* **EXERCISE BRIEF**: Copy out each line of the listing below in which the string "with" occurs.

* **EXERCISE INPUT**:

══════

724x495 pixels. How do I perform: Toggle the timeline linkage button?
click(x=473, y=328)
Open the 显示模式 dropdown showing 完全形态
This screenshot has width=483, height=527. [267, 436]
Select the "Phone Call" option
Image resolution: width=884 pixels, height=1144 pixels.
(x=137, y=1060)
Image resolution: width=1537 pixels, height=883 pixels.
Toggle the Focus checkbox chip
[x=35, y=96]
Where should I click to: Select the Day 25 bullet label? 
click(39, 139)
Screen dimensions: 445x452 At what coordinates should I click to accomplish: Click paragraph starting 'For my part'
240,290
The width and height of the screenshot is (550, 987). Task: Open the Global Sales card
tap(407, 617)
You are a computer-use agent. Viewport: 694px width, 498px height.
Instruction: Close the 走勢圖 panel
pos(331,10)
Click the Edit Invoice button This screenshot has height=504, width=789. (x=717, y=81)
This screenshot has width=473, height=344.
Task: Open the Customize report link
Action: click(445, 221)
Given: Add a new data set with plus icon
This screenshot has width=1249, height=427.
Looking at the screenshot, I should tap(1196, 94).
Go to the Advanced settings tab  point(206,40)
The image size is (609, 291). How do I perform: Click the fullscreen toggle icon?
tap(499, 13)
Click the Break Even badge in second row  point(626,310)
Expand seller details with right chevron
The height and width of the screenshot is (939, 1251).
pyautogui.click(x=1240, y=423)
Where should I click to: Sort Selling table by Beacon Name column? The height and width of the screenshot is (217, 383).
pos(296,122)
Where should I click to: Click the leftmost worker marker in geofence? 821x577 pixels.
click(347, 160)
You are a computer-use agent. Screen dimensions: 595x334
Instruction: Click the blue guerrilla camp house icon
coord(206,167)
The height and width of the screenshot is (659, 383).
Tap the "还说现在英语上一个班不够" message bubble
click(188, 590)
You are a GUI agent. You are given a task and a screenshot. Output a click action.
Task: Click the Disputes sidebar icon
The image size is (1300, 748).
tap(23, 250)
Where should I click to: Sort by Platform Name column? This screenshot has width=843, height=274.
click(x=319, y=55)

══════

* **ANSWER FOR THIS EXERCISE**:
Given: Add a new data set with plus icon
Expand seller details with right chevron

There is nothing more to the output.